Piedmont and Envoy Passenger Service Agents Take Contract Fight to Congress

Piedmont and Envoy Passenger Service Agents Take Contract Fight to Congress

Piedmont Airlines and Envoy Air Passenger Service Agents from across the country gathered in Washington, D.C., to share their stories with Congress and to ask for support in their efforts to win living wages and fair contracts for the 9,000 passenger service agents who service flights for American Airlines' wholly-owned subsidiaries, Piedmont and Envoy.

Darryle Williams, a passenger service agent who has worked for 11 years at Piedmont Airlines in Charlotte, N.C., said, "The visit to the Senate and House was very effective. It gave us a chance to give a personalized account of what really happens at Piedmont and what type of working conditions we're under – from not receiving livable wages to 60 to 70 hour work weeks. We have a food bank at the airport for people who work full-time and don't have enough money to buy meals. We're not asking for wages that are going to take people into another income bracket, we're just asking for livable wages."

American pays a living wage to "mainline" passenger service employees who work under the American name. However, workers at Envoy and Piedmont – who wear the same uniform and do the same work as those at American, but fly under the "American Eagle" banner – earn poverty wages, with few possibilities for increases. At Piedmont, pay starts at $8.50, and at Envoy it starts at $9.48. A recent survey of 900 Envoy agents found that 27% must rely on food stamps or another form of public assistance to get by.

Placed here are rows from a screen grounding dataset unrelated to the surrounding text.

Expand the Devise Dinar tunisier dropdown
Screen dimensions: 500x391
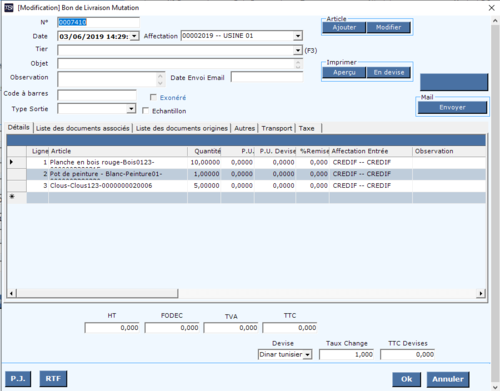[308, 354]
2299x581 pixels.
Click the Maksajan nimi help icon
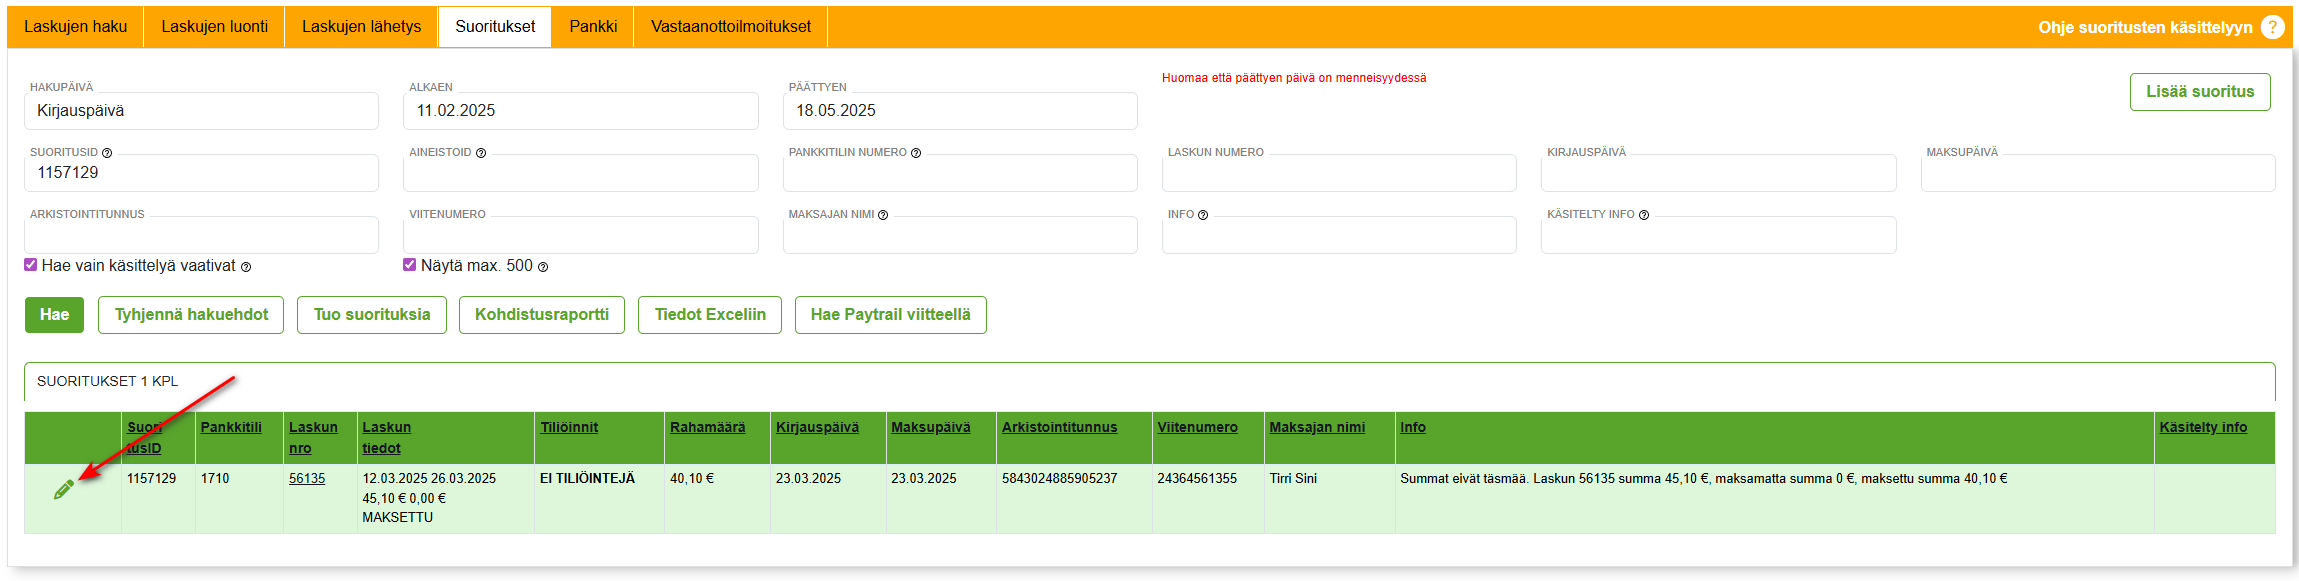tap(883, 215)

Nau Lavaka, a passenger service agent of 11 years at Envoy in Dallas, Texas, said, "We want American to be fair and pay Envoy and Piedmont workers a livable wage. We all work side by side in the airport with American Airlines workers. I love my job, that's why I've been there so long. When I first started 11 years ago, the starting rate was $9.00. It's 11 years later, and the starting rate is $9.48, it only went up $.48."

Passenger service agents at Piedmont and Envoy do everything from managing pre-flight checks and guiding planes on the tarmac to helping passengers re-book their flights due to weather. To passengers, Piedmont and Envoy passenger service agents are the face of American Airlines.

Meanwhile, American Airlines CEO Doug Parker recently told CNBC, "I don't think we're ever going to lose money again." American earned $1.9 billion in profits in 2017, and its profits are expected to rise even higher in the next few years as a result of the recently passed Republican corporate tax cut bill.

Envoy workers are more than two years into efforts to win a first contract, and its bargaining team is set to return to negotiations with the company at the end of May. Piedmont Airlines workers are about to send their bargaining team into mediation with the company after a year of negotiations.